A recent study of Natera's tumor-informed patient-specific Signatera technology, for example, reported no added value from the test in terms of early detection of tumor recurrences in colorectal cancer patients.
However, Natera and other companies have collected compelling data supporting other use cases, like single-timepoint, or "landmark" testing to identify cases of surgical or adjuvant treatment failure.
C2i is focused on the latter, particularly in two clinical niches: organ preservation in cancer patients after neoadjuvant therapy and before surgery, and the aforementioned landmark testing for patients after standard-of-care surgery and adjuvant treatment.
The company's interventional studies for the first use-case are focused initially in rectal and bladder cancers, Zviran said. For the second indication, trials are exploring pan-cancer use of the test, including a recently announced trial with Paris' Gustave Roussy Institute, in which patient are receiving surgery and any standard-of-care adjuvant treatment, with post-treatment C2inform testing.
Those found to be MRD-positive are then randomized to escalation of treatment or continued standard of care.
"We are hoping to really benchmark the ability of this to intervene," Zviran said.

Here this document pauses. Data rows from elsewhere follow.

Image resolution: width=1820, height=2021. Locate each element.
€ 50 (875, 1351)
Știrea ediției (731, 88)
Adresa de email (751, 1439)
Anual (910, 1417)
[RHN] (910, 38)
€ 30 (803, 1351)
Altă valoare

Compared to targeted panels, whole-genome sequencing carries a higher cost. But Zviran argued that the expense of a test is relative to its impact in terms of cost savings. "That's why we are not going for … surveillance, like other companies, where you may detect a few months before imaging, but we are actually going towards applications in clinical decision-making," he said.
In the organ preservation context, for example, by avoiding surgery, "the immediate cost savings for patients, beside the quality-of-life improvement, which is huge, is more than $50,000 or $100,000 if you consider both the surgery costs and morbidity and hospitalization," he said.
The MRD community continues to lack direct head-to-head comparison data for competing solid-tumor MRD assays, leaving the question of ultimate superiority open. But Zviran hinted that some of C2i's data at AACR could be indirectly matched to studies in the same population by other companies.
He added that an unnamed pharma validation study has also directly compared C2i's test to other companies' assays but declined to elaborate.